Kerry full-back Tommy Griffin couldn’t contain McCann on the edge of the square either as the Cargin man hit four points.

“I remember Griffin was nipping and pulling me and I hit him up the mouth with my elbow and he was bleeding, but we both stayed on the field.”

Jack O’Connor summoned Colm ‘Gooch’ Cooper and Tomas O Se from the bench in the second half – both dropped for the Antrim game after breaking a drinks ban – to get Kerry over the line.

McCann says: “I remember when the game was finished and thinking: ‘That is football. That is the real thing.’”

McCann received rave reviews for his performances for Antrim and was rewarded with an Irish News Allstar, a GAA Allstar nominee and a trip to Kuala Lumpur the following year.

Antrim reached the dizzy heights of Division Two under 'Baker' and the Saffrons pushed Kieran McGeeney’s Kildare to a Championship replay in 2010.

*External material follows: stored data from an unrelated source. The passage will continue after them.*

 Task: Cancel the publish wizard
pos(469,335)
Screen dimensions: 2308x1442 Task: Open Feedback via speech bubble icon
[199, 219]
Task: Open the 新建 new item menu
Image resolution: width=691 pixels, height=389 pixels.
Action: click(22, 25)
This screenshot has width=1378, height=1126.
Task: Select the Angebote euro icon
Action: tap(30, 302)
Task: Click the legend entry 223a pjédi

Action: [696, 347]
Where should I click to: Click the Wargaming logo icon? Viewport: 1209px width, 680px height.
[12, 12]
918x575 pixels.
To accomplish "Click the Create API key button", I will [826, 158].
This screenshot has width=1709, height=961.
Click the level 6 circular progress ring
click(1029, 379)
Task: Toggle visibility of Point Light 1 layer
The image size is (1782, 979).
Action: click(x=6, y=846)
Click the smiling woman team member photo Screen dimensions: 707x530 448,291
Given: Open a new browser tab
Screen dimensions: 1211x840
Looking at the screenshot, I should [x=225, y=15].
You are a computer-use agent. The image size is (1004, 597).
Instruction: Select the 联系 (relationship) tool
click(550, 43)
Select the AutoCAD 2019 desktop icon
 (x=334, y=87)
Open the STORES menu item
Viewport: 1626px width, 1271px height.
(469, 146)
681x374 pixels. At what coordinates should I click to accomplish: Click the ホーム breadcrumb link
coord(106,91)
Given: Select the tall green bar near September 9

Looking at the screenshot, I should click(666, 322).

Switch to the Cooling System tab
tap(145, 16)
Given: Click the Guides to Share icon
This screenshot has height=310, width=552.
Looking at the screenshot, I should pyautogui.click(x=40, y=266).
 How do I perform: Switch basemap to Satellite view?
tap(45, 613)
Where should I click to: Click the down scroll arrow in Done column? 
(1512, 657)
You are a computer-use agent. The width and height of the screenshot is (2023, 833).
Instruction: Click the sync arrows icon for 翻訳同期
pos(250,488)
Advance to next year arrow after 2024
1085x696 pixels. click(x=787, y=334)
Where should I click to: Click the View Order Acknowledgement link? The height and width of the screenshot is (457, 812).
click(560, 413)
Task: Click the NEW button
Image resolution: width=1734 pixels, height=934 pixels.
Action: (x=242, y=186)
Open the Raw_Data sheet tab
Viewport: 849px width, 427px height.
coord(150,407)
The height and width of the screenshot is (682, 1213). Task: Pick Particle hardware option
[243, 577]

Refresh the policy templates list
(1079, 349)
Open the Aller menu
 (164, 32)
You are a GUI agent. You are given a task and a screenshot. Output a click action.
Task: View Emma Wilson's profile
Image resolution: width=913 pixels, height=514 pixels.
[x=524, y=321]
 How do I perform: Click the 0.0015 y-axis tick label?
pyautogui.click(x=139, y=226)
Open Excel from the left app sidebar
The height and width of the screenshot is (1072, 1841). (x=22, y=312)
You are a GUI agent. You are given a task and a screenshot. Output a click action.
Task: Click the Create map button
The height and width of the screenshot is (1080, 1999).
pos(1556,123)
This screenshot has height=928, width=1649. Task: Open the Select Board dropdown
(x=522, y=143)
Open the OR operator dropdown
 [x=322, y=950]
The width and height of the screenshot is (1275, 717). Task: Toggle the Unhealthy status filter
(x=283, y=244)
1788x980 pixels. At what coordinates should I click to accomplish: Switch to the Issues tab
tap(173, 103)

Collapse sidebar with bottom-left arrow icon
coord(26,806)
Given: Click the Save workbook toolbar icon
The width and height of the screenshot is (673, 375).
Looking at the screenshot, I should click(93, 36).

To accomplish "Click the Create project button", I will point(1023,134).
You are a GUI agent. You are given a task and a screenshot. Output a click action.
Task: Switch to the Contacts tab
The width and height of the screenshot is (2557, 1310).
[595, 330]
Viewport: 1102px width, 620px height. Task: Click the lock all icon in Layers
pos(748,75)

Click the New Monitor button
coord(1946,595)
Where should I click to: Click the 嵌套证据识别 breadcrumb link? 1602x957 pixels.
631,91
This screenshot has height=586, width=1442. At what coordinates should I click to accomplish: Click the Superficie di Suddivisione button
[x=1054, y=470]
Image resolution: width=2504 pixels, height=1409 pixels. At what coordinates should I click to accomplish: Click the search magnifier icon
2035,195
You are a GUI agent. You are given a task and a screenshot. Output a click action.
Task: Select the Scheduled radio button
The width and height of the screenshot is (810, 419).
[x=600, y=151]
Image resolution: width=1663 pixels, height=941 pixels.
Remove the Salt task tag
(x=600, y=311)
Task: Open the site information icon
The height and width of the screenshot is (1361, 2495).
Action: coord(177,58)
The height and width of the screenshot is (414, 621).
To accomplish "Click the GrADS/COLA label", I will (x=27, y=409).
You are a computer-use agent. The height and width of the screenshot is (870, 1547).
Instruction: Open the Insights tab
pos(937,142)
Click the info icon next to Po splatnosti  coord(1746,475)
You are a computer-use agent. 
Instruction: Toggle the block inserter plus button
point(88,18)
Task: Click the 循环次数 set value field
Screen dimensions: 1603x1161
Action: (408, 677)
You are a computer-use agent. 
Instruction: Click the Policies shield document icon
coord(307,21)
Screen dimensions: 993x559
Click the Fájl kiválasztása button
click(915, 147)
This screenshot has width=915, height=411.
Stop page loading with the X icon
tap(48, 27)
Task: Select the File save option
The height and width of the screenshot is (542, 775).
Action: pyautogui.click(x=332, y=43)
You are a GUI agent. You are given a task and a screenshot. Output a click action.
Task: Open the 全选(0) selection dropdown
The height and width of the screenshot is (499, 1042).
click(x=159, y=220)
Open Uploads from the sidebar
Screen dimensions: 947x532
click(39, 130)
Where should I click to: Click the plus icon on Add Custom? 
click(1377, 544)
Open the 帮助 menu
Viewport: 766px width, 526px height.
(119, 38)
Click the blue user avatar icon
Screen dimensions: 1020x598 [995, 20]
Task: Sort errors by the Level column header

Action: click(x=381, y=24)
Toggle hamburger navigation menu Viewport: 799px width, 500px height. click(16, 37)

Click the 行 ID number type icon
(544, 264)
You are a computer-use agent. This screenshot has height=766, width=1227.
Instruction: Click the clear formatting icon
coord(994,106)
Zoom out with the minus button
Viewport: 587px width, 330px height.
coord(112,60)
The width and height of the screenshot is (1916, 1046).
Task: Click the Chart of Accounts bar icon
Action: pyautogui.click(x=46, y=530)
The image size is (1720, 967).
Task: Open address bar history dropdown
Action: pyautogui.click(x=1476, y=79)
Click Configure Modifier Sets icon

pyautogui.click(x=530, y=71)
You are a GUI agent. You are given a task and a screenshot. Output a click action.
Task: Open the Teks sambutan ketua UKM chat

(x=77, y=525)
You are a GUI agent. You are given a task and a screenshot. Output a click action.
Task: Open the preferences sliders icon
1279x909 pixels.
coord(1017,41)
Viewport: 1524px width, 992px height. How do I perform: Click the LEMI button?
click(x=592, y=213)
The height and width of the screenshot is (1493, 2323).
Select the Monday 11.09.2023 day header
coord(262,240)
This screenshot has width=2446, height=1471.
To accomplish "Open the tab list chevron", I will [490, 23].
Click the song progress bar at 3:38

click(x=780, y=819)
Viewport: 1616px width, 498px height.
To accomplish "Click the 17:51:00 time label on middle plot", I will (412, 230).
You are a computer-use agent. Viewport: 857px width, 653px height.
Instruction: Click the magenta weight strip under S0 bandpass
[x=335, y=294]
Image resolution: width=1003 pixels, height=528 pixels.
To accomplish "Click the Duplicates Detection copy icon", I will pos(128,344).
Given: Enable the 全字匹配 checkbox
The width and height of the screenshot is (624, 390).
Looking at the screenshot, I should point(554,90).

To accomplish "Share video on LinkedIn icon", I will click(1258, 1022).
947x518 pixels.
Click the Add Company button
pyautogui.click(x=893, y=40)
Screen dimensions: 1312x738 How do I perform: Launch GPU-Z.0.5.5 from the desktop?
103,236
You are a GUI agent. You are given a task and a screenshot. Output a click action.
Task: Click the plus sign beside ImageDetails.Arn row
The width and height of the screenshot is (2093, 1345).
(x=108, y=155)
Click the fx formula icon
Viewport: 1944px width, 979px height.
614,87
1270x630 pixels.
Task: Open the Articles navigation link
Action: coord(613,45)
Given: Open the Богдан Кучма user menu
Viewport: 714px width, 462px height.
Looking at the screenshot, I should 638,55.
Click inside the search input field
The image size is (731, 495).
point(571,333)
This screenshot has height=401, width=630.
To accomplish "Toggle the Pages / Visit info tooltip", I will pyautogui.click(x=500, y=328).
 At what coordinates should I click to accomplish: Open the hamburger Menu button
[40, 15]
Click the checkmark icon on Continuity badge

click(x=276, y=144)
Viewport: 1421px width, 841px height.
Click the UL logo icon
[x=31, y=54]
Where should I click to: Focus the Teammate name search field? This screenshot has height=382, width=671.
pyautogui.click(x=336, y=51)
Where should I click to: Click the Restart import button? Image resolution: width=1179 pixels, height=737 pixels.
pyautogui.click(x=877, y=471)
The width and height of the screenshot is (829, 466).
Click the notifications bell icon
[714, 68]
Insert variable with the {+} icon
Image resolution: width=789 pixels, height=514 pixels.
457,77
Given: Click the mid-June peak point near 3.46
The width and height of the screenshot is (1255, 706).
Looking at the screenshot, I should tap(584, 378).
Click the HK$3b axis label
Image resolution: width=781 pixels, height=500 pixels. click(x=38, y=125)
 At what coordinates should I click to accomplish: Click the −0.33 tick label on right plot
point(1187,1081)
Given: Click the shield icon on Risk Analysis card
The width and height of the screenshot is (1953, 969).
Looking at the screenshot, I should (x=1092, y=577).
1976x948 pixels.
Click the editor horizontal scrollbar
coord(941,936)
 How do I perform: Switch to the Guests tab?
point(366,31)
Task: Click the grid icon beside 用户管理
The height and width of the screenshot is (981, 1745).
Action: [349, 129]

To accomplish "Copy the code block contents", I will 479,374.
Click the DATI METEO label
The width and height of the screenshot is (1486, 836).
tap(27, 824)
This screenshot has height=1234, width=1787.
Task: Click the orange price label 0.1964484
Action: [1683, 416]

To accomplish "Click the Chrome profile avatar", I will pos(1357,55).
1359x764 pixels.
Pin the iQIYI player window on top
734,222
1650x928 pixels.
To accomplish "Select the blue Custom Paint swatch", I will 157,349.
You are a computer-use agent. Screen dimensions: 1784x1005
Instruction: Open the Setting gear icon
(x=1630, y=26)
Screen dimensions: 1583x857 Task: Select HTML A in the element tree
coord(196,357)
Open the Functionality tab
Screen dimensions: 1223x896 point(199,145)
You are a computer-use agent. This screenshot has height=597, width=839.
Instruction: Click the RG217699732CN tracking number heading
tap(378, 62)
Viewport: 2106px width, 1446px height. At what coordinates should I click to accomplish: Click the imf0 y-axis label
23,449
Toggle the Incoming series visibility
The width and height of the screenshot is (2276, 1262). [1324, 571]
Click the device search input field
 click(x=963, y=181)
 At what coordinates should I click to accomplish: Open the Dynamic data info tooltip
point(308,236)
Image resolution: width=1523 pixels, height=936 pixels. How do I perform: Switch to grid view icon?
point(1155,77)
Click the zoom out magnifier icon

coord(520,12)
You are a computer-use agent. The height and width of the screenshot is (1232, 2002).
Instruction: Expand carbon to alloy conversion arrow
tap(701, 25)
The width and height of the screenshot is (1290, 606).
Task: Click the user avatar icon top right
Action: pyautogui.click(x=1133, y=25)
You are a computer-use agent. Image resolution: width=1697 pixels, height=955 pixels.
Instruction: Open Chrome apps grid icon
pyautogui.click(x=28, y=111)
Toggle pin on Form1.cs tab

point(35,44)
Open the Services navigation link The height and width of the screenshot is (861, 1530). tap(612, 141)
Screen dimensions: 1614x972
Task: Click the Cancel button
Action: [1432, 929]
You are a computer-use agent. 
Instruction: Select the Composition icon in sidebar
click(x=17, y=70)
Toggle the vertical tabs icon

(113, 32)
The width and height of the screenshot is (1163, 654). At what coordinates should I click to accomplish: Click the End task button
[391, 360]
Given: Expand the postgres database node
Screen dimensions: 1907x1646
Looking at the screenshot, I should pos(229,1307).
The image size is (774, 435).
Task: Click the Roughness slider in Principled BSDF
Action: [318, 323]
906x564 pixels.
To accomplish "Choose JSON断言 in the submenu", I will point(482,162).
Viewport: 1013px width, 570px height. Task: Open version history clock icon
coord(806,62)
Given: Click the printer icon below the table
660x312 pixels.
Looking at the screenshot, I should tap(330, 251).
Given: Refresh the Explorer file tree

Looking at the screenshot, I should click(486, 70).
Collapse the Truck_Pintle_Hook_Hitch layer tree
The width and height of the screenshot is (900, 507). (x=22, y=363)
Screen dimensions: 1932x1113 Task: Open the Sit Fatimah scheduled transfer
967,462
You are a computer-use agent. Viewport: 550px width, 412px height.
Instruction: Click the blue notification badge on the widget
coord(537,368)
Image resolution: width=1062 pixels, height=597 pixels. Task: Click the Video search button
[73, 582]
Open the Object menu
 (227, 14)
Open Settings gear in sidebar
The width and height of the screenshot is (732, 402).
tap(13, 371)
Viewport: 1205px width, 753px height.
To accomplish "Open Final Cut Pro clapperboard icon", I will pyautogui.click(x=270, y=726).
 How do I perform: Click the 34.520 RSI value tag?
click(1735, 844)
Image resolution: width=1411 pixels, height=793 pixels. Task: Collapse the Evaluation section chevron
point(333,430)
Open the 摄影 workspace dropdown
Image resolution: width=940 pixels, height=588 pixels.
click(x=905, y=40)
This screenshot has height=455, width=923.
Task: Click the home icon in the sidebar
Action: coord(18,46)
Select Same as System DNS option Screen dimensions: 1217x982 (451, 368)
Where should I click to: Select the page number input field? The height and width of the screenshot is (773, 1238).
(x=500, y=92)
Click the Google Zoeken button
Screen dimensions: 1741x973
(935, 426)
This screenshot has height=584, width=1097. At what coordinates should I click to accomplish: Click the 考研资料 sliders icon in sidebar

But the Saffron revolution couldn’t be sustained as they tripped down the divisions.

At club level, Cargin could rarely get the better of Belfast rivals St Gall’s who dominated the county championship throughout the ‘Noughties’ and early part of the following decade.

“St Gall’s were so well drilled. It got to a point in the mid-Noughties to 2010 once they got ahead of you, you knew you weren’t coming back at them. They were an awesome team.

“I’d a lot of respect for all of them. Someone might say: ‘Maybe that’s your problem. You had too much respect for them.’”

Either side of St Gall’s imperious era McCann picked up five county championship winner’s medals and with the passage of time has become arguably a better player now than he was in his mid-20s.

“If I’d 10 county medals I’d still want to be playing at the highest level,” he says.

“The reason I’m back playing is I want to know at 35 can I still play at that level. At club level I can. Now, every year you’re thinking, is this the year the arse is going to fall out of this?

“Part of me thinks: ‘Should I just go? Go out on a relatively high note?’, because I’d despise the day I play shite and someone shouts: ‘You’re done lad.’”

Sitting back in his chair, Mick McCann laughs at the prospect of his own demise.

But it won’t be for a while yet.

Cargin and Antrim can breathe easily.